### Problem details:
Write the lines below as a JSON list of strings with one string per line, leaving out any blank lines.

### Data for the task:
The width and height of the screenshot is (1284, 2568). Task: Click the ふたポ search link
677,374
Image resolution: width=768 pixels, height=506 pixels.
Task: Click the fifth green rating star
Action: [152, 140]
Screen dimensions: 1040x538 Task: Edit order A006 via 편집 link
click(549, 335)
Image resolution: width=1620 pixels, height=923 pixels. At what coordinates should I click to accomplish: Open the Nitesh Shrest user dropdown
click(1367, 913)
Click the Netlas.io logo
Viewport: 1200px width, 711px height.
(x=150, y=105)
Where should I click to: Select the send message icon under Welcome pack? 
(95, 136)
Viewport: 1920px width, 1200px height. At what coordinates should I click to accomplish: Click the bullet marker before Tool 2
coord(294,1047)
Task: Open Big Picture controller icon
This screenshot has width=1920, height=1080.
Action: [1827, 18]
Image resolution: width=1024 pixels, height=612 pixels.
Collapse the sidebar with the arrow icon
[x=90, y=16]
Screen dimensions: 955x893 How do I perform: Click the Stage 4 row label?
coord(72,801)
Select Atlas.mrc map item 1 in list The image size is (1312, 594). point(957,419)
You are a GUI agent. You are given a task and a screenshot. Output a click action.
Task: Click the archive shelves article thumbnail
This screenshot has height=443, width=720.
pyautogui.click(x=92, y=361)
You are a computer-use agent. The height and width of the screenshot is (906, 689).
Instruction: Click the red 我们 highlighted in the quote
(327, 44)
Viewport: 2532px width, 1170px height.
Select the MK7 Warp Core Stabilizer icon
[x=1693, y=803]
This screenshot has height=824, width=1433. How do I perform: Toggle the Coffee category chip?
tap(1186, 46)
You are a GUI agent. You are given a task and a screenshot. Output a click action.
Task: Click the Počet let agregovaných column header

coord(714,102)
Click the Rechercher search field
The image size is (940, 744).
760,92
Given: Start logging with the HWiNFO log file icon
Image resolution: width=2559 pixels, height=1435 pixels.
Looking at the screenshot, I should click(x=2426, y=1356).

### The completed task:
[
  "The width and height of the screenshot is (1284, 2568). Task: Click the ふたポ search link",
  "677,374",
  "Image resolution: width=768 pixels, height=506 pixels.",
  "Task: Click the fifth green rating star",
  "Action: [152, 140]",
  "Screen dimensions: 1040x538 Task: Edit order A006 via 편집 link",
  "click(549, 335)",
  "Image resolution: width=1620 pixels, height=923 pixels. At what coordinates should I click to accomplish: Open the Nitesh Shrest user dropdown",
  "click(1367, 913)",
  "Click the Netlas.io logo",
  "Viewport: 1200px width, 711px height.",
  "(x=150, y=105)",
  "Where should I click to: Select the send message icon under Welcome pack? ",
  "(95, 136)",
  "Viewport: 1920px width, 1200px height. At what coordinates should I click to accomplish: Click the bullet marker before Tool 2",
  "coord(294,1047)",
  "Task: Open Big Picture controller icon",
  "This screenshot has width=1920, height=1080.",
  "Action: [1827, 18]",
  "Image resolution: width=1024 pixels, height=612 pixels.",
  "Collapse the sidebar with the arrow icon",
  "[x=90, y=16]",
  "Screen dimensions: 955x893 How do I perform: Click the Stage 4 row label?",
  "coord(72,801)",
  "Select Atlas.mrc map item 1 in list The image size is (1312, 594). point(957,419)",
  "You are a GUI agent. You are given a task and a screenshot. Output a click action.",
  "Task: Click the archive shelves article thumbnail",
  "This screenshot has height=443, width=720.",
  "pyautogui.click(x=92, y=361)",
  "You are a computer-use agent. The height and width of the screenshot is (906, 689).",
  "Instruction: Click the red 我们 highlighted in the quote",
  "(327, 44)",
  "Viewport: 2532px width, 1170px height.",
  "Select the MK7 Warp Core Stabilizer icon",
  "[x=1693, y=803]",
  "This screenshot has height=824, width=1433. How do I perform: Toggle the Coffee category chip?",
  "tap(1186, 46)",
  "You are a GUI agent. You are given a task and a screenshot. Output a click action.",
  "Task: Click the Počet let agregovaných column header",
  "coord(714,102)",
  "Click the Rechercher search field",
  "The image size is (940, 744).",
  "760,92",
  "Given: Start logging with the HWiNFO log file icon",
  "Image resolution: width=2559 pixels, height=1435 pixels.",
  "Looking at the screenshot, I should click(x=2426, y=1356)."
]